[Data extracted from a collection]
########################################

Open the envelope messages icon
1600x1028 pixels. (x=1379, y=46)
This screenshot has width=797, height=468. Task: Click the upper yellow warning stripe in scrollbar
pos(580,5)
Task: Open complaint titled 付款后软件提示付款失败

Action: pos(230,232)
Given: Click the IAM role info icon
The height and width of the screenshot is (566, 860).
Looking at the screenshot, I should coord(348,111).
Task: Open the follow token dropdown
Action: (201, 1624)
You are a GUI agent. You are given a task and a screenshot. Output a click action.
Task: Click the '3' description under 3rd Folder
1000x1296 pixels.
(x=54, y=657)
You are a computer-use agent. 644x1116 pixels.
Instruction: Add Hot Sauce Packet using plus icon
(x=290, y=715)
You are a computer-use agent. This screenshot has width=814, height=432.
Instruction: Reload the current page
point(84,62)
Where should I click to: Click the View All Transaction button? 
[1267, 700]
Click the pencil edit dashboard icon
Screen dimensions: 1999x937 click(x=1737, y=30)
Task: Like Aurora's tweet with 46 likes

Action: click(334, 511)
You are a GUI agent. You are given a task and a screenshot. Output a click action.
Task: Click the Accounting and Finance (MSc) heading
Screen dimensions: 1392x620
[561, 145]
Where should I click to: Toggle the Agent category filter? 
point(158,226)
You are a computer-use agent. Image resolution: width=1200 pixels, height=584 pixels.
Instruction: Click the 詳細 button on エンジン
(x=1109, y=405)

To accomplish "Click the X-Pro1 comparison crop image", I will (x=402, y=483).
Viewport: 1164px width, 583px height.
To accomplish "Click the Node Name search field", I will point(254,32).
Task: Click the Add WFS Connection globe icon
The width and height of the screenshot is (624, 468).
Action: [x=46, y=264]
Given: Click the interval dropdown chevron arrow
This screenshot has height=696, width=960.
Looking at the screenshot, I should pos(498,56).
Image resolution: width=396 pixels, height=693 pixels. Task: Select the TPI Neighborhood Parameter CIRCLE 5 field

########################################

■ Try it
Your answer should consist only of the lines from the one with "Instruction: Reload the current page" through the last line of the entries above, retyped exactly.

■ Exercise response
Instruction: Reload the current page
point(84,62)
Where should I click to: Click the View All Transaction button? 
[1267, 700]
Click the pencil edit dashboard icon
Screen dimensions: 1999x937 click(x=1737, y=30)
Task: Like Aurora's tweet with 46 likes

Action: click(334, 511)
You are a GUI agent. You are given a task and a screenshot. Output a click action.
Task: Click the Accounting and Finance (MSc) heading
Screen dimensions: 1392x620
[561, 145]
Where should I click to: Toggle the Agent category filter? 
point(158,226)
You are a computer-use agent. Image resolution: width=1200 pixels, height=584 pixels.
Instruction: Click the 詳細 button on エンジン
(x=1109, y=405)

To accomplish "Click the X-Pro1 comparison crop image", I will (x=402, y=483).
Viewport: 1164px width, 583px height.
To accomplish "Click the Node Name search field", I will point(254,32).
Task: Click the Add WFS Connection globe icon
The width and height of the screenshot is (624, 468).
Action: [x=46, y=264]
Given: Click the interval dropdown chevron arrow
This screenshot has height=696, width=960.
Looking at the screenshot, I should pos(498,56).
Image resolution: width=396 pixels, height=693 pixels. Task: Select the TPI Neighborhood Parameter CIRCLE 5 field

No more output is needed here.